## Your instructions
Keep the wording of every entry intact in your copy, and omit the pictures.

## Input
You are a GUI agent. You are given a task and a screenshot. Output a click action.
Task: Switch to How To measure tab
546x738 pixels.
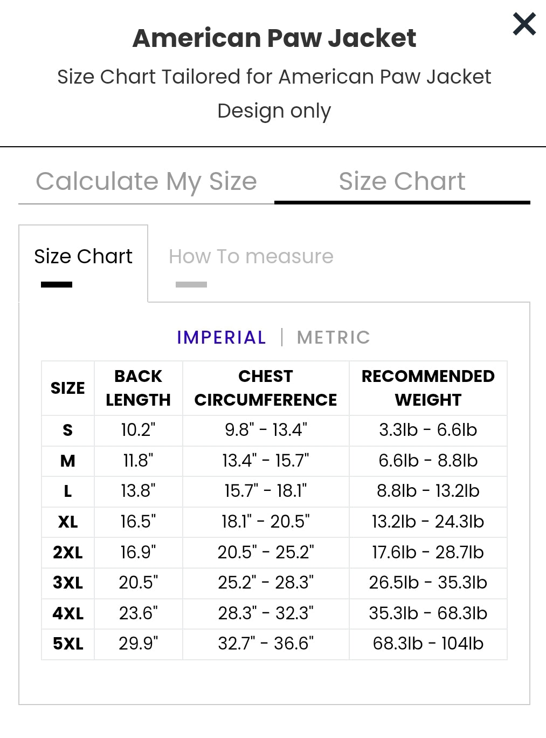tap(251, 257)
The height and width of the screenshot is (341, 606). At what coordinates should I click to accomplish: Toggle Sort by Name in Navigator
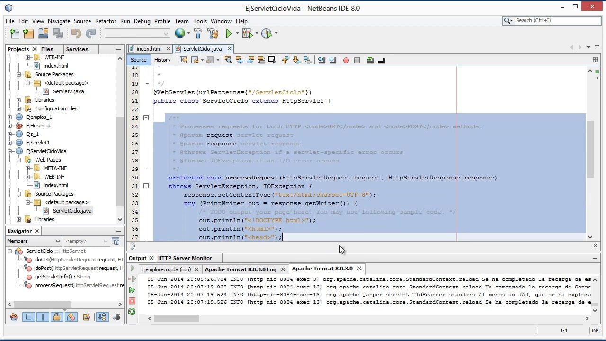click(102, 317)
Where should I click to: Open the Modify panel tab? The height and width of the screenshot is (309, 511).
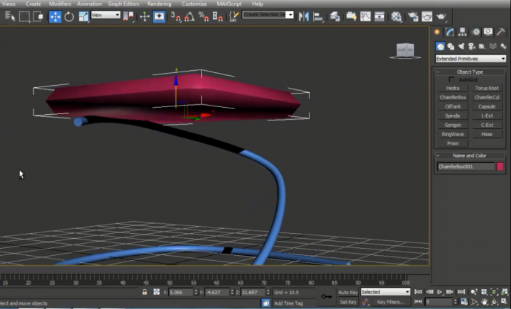click(450, 32)
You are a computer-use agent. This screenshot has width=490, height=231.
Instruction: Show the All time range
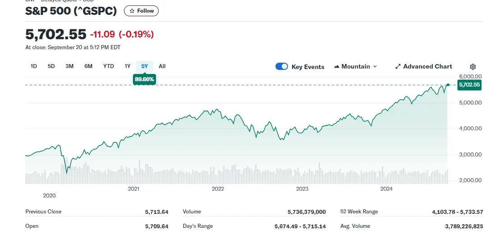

## Exercise response
You are a GUI agent. You are given a task and a screenshot. Output a click action.
Task: Switch to How To measure tab
546x738 pixels.
tap(251, 257)
The height and width of the screenshot is (341, 606). At what coordinates should I click to accomplish: Toggle Sort by Name in Navigator
click(102, 317)
Where should I click to: Open the Modify panel tab? The height and width of the screenshot is (309, 511).
click(450, 32)
You are a computer-use agent. This screenshot has width=490, height=231.
Instruction: Show the All time range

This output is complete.